**AIM OF THE TASK:** An exact transcription of every record is needed, leaving out the pictures.

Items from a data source
=====
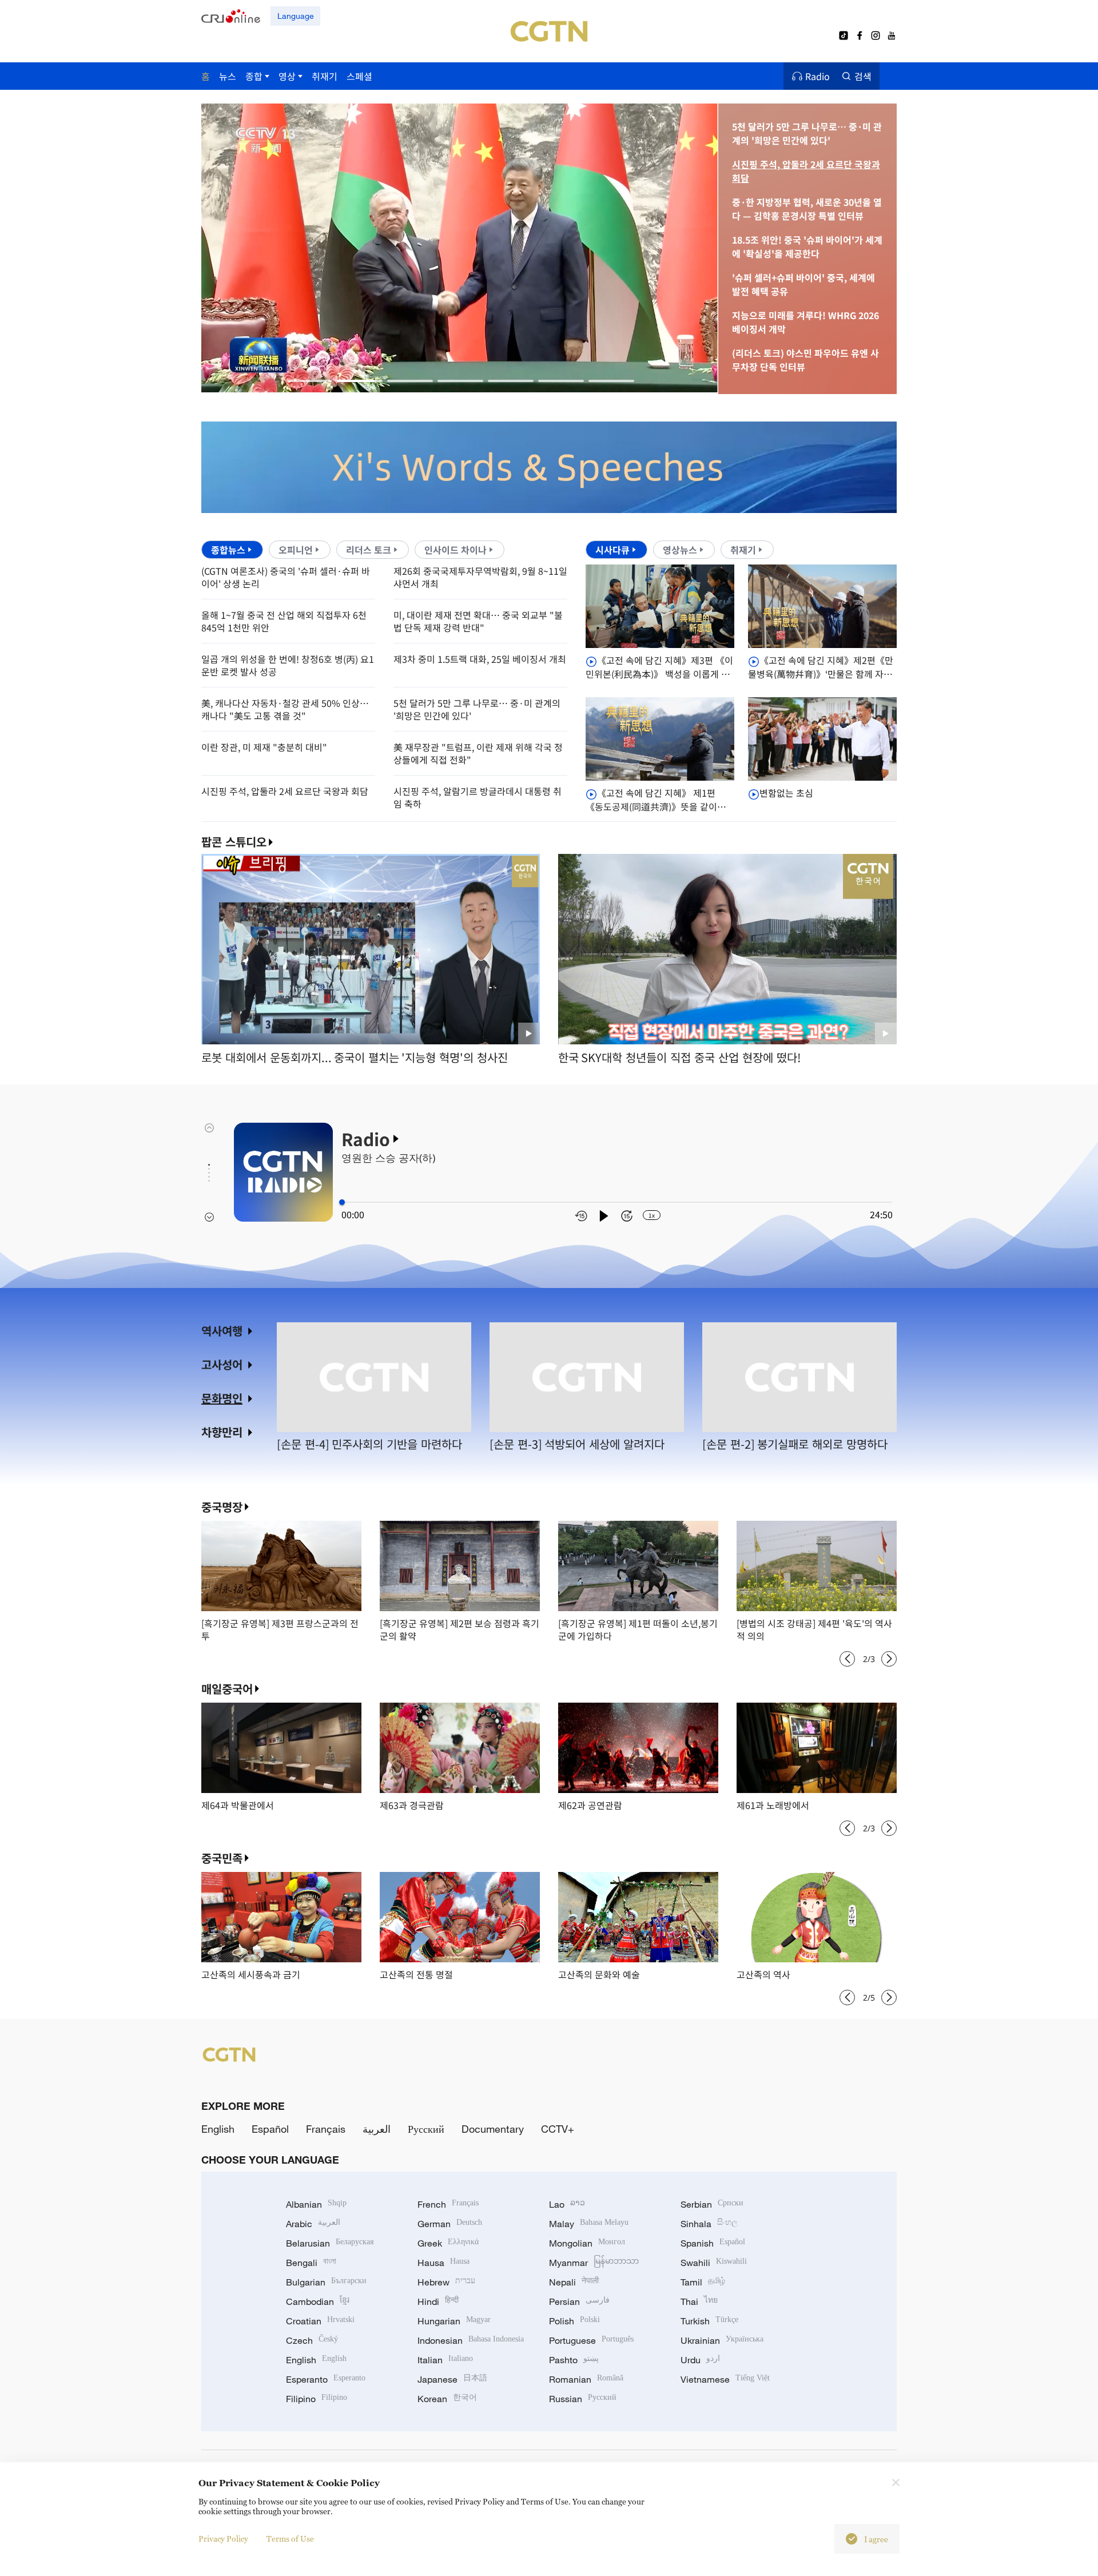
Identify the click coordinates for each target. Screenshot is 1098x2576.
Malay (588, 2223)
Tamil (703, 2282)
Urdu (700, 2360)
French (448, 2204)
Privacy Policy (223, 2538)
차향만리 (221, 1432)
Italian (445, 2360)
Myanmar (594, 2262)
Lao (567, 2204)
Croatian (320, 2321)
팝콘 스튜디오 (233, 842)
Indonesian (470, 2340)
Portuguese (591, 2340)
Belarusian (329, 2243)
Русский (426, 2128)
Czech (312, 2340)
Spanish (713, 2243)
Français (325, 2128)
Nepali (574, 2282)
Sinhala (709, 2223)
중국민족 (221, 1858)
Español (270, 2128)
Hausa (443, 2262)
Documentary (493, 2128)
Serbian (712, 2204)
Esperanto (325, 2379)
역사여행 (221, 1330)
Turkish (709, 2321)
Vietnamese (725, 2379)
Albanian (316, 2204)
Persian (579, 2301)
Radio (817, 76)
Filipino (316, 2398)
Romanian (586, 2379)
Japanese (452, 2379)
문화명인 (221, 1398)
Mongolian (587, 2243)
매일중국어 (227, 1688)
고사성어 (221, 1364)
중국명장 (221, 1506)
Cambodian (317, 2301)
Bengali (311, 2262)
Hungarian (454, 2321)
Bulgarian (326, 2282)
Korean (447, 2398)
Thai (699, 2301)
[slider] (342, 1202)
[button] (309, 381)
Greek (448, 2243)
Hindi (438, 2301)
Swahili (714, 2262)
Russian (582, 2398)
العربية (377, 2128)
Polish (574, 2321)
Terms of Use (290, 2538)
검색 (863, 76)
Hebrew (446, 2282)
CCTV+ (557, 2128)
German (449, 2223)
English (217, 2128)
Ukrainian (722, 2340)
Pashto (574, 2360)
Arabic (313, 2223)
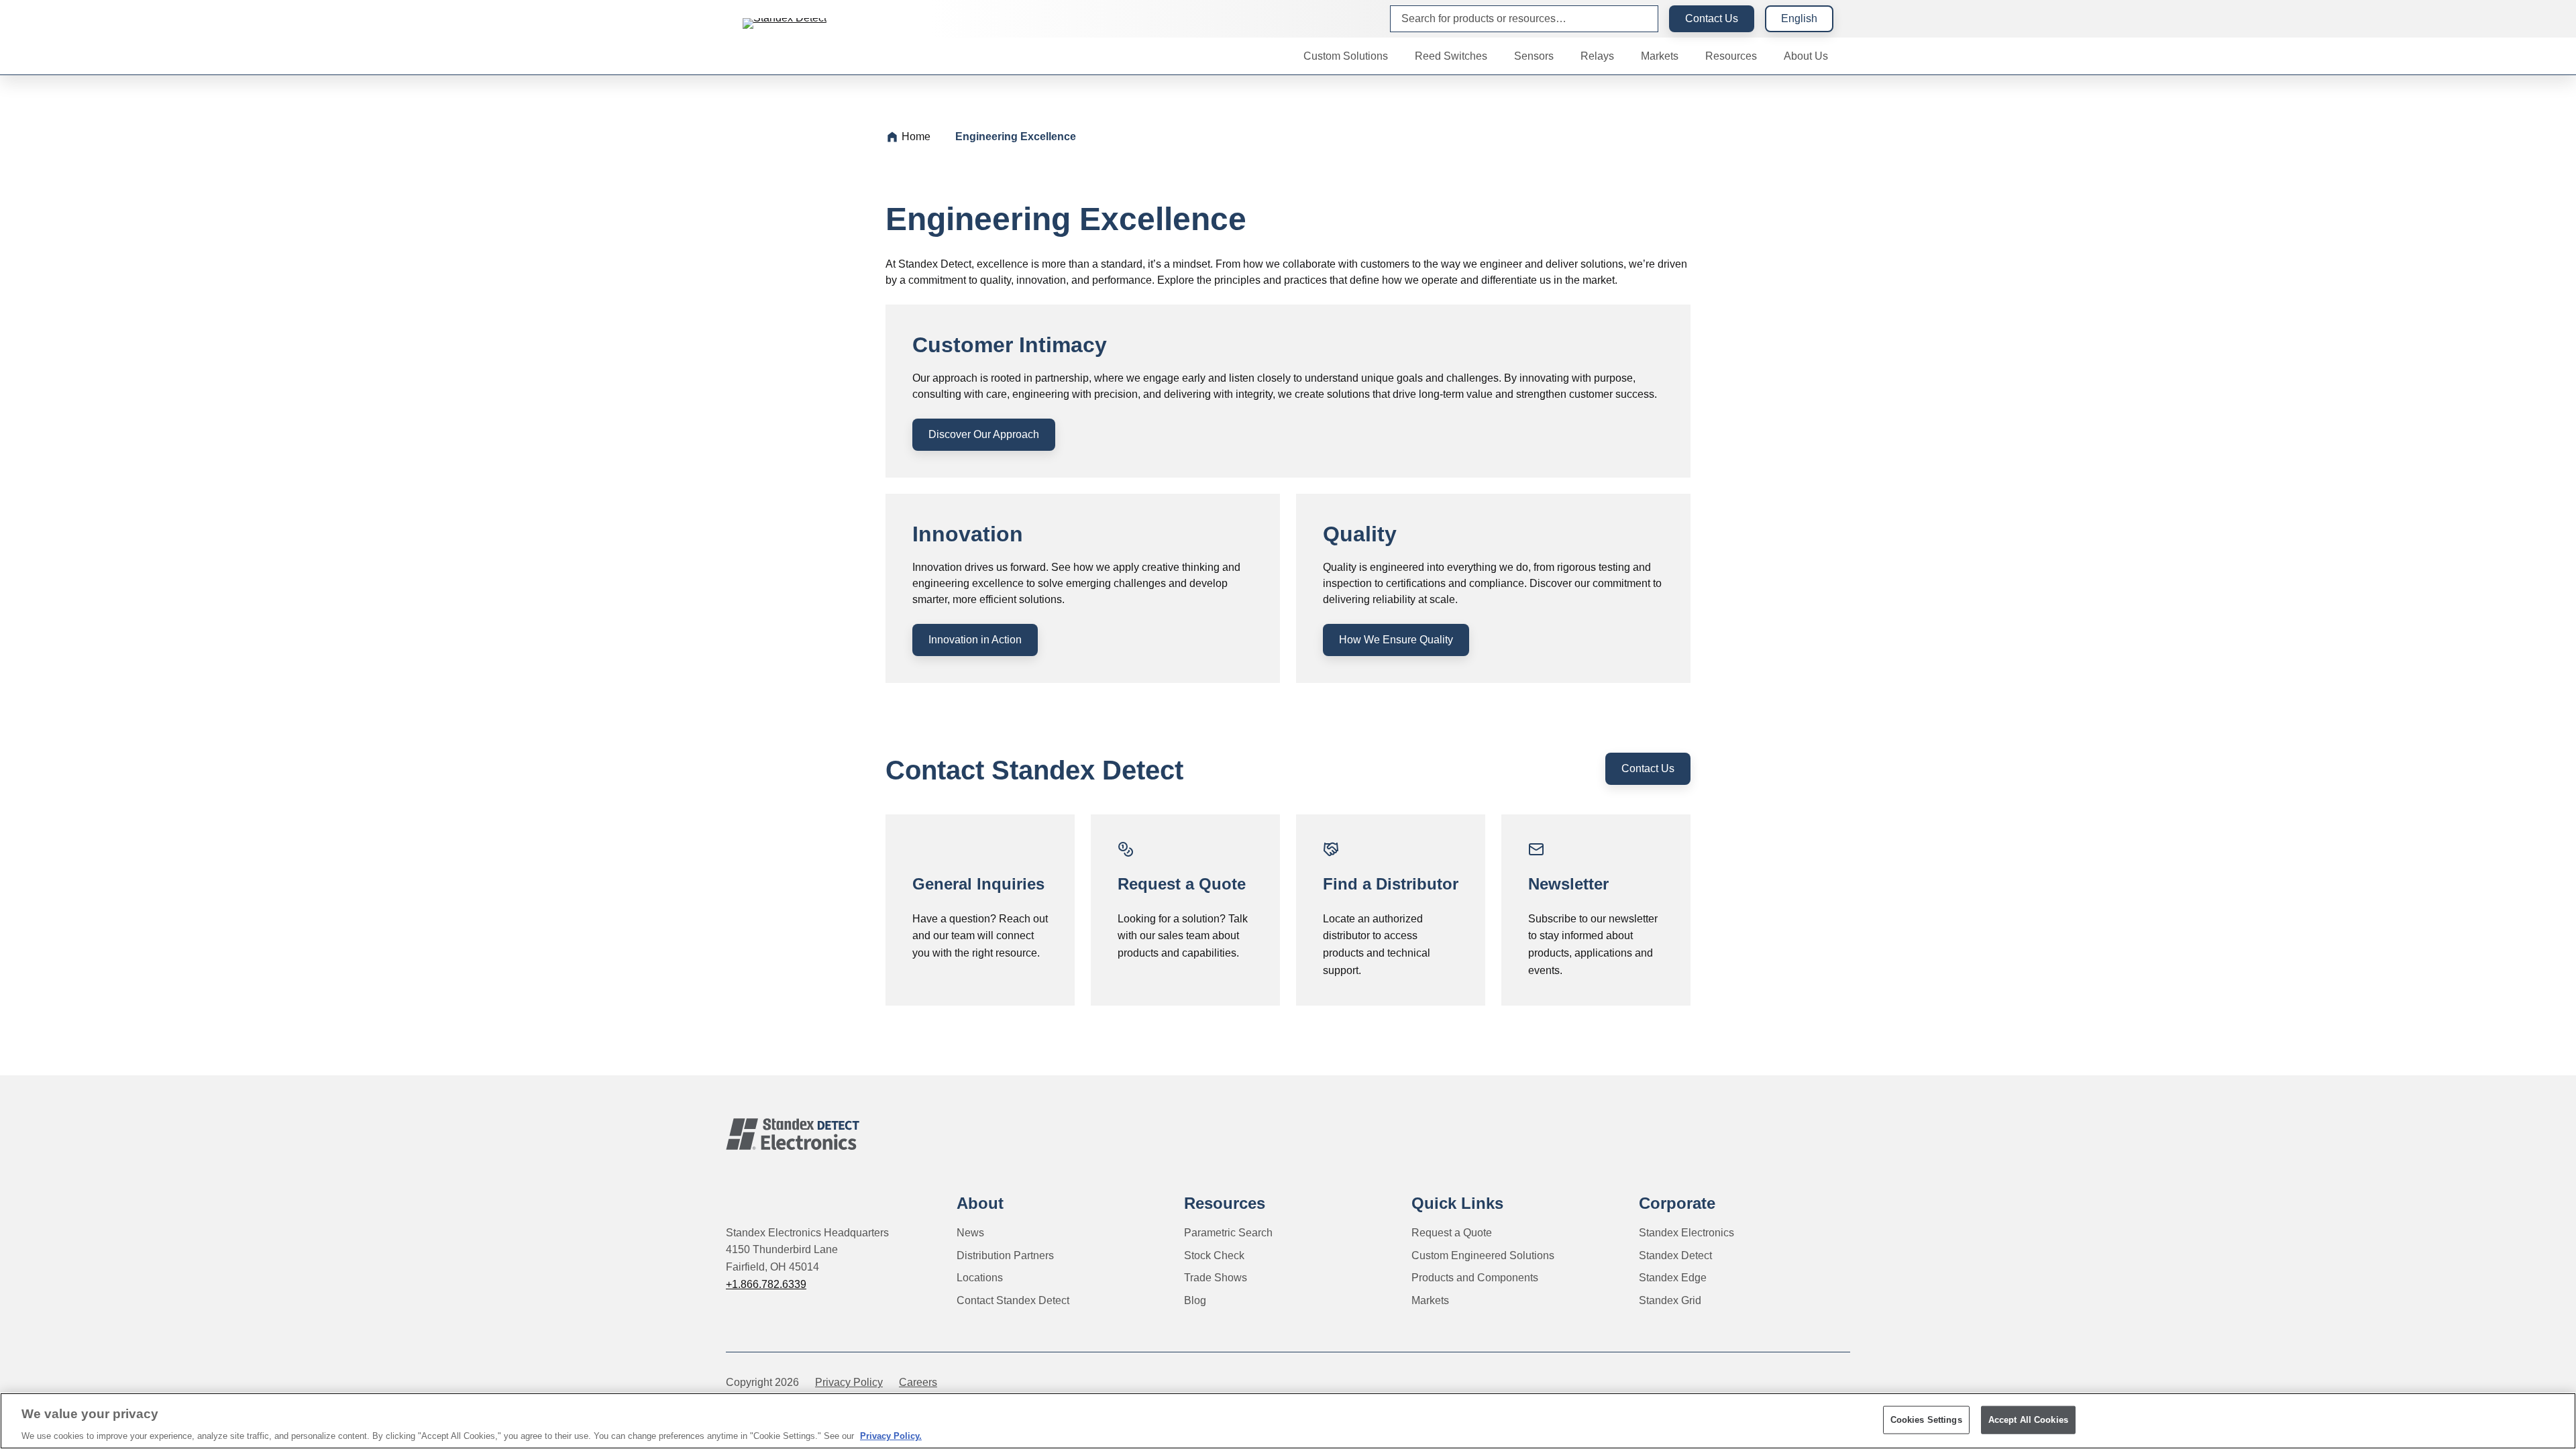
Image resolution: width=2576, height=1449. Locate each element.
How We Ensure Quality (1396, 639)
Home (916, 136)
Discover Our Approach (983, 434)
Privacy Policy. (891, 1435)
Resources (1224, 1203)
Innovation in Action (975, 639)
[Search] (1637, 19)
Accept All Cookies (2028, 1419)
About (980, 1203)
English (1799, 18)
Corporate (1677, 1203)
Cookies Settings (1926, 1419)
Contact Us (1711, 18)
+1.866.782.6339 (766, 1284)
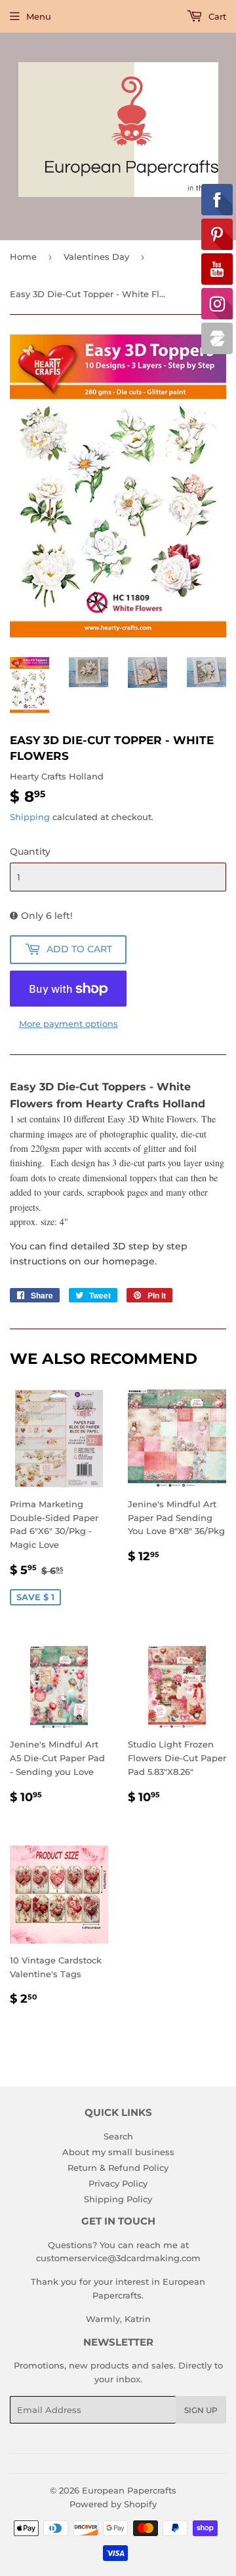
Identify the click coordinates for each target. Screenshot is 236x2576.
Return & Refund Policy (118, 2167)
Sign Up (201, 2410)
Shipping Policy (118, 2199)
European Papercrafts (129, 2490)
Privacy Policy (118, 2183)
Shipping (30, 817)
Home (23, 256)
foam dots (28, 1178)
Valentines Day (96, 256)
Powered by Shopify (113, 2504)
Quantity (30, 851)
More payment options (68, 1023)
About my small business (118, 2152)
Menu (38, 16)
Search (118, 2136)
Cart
=====
**RESULT FOR THIS TASK:**
Identify the click coordinates for each target. Screenshot is 1098x2576.
Malay (588, 2223)
Tamil (703, 2282)
Urdu (700, 2360)
French (448, 2204)
Privacy Policy (223, 2538)
차향만리 (221, 1432)
Italian (445, 2360)
Myanmar (594, 2262)
Lao (567, 2204)
Croatian (320, 2321)
팝콘 스튜디오 (233, 842)
Indonesian (470, 2340)
Portuguese (591, 2340)
Belarusian (329, 2243)
Русский (426, 2128)
Czech (312, 2340)
Spanish (713, 2243)
Français (325, 2128)
Nepali (574, 2282)
Sinhala (709, 2223)
중국민족 (221, 1858)
Español (270, 2128)
Hausa (443, 2262)
Documentary (493, 2128)
Serbian (712, 2204)
Esperanto (325, 2379)
역사여행 (221, 1330)
Turkish (709, 2321)
Vietnamese (725, 2379)
Albanian (316, 2204)
Persian (579, 2301)
Radio (817, 76)
Filipino (316, 2398)
Romanian (586, 2379)
Japanese (452, 2379)
문화명인 (221, 1398)
Mongolian (587, 2243)
매일중국어 (227, 1688)
고사성어 (221, 1364)
중국명장 (221, 1506)
Cambodian (317, 2301)
Bengali (311, 2262)
Hungarian (454, 2321)
Bulgarian (326, 2282)
Korean (447, 2398)
Thai (699, 2301)
[slider] (342, 1202)
[button] (309, 381)
Greek (448, 2243)
Hindi (438, 2301)
Swahili (714, 2262)
Russian (582, 2398)
العربية (377, 2128)
Polish (574, 2321)
Terms of Use (290, 2538)
검색 (863, 76)
Hebrew (446, 2282)
CCTV+ (557, 2128)
German (449, 2223)
English (217, 2128)
Ukrainian (722, 2340)
Pashto (574, 2360)
Arabic (313, 2223)
Image resolution: width=2576, height=1449. Locate each element.
How We Ensure Quality (1396, 639)
Home (916, 136)
Discover Our Approach (983, 434)
Privacy Policy. (891, 1435)
Resources (1224, 1203)
Innovation in Action (975, 639)
[Search] (1637, 19)
Accept All Cookies (2028, 1419)
About (980, 1203)
English (1799, 18)
Corporate (1677, 1203)
Cookies Settings (1926, 1419)
Contact Us (1711, 18)
+1.866.782.6339 (766, 1284)
Identify the click coordinates for each target. Screenshot is 236x2576.
Return & Refund Policy (118, 2167)
Sign Up (201, 2410)
Shipping Policy (118, 2199)
European Papercrafts (129, 2490)
Privacy Policy (118, 2183)
Shipping (30, 817)
Home (23, 256)
foam dots (28, 1178)
Valentines Day (96, 256)
Powered by Shopify (113, 2504)
Quantity (30, 851)
More payment options (68, 1023)
About my small business (118, 2152)
Menu (38, 16)
Search (118, 2136)
Cart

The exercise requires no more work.